Fly.io can migrate vm+volume now: https://fly.io/docs/reference/machine-migration/ / https://archive.md/rAK0V
> a fly instance is hardwired to one physical server and thus cannot fail over
I'm having trouble understanding how else this is supposed to be? I understand that live migration is a thing, but even in those cases, a VM is "hardwired" to some physical server, no?
> I'm having trouble understanding how else this is supposed to be? I understand that live migration is a thing, but even in those cases, a VM is "hardwired" to some physical server, no?
They mean the storage part. If your VM's storage(state) is on one server and that server dies, you have to restore from backup. If your VM's storage is on remote shared storage mounted to that server and the server dies, your VM can be restarted elsewhere that has access to that shared storage.
In AWS land it's the difference between instance store (local to a server) and EBS (remote, attached locally).

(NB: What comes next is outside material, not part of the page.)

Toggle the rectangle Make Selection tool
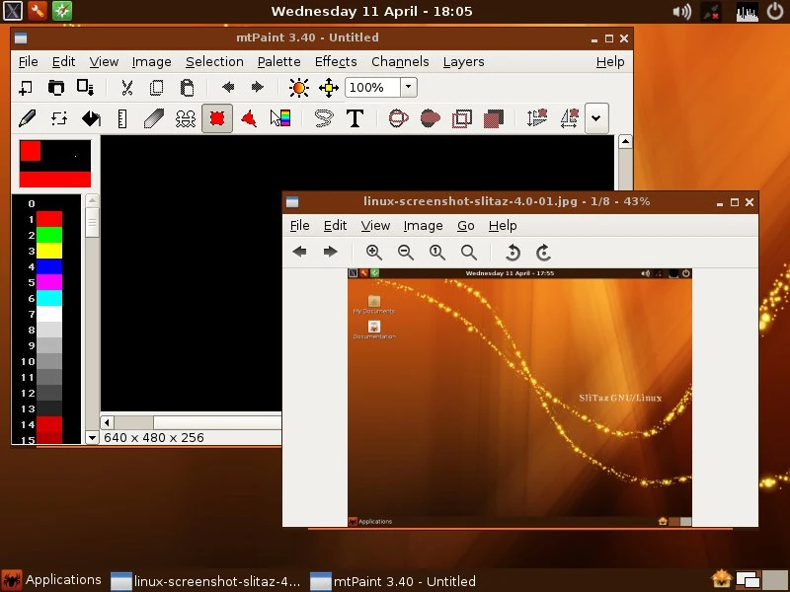Screen dimensions: 790x592 click(x=217, y=118)
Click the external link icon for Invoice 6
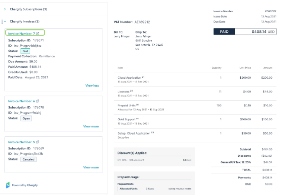The width and height of the screenshot is (282, 195). (38, 101)
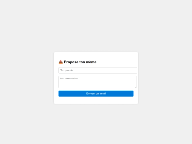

There's a tradeoff in that shared storage will be slightly slower due to having to traverse networking, and it's harder to manage properly; but the reliability gain is massive.
> I'm having trouble understanding how else this is supposed to be? I understand that live migration is a thing, but even in those cases, a VM is "hardwired" to some physical server, no?
You can run your workload (in this case a VM) on top of a scheduler, so if one node goes down the workload is just spun up on another available node.
You will have downtime, but it will be limited.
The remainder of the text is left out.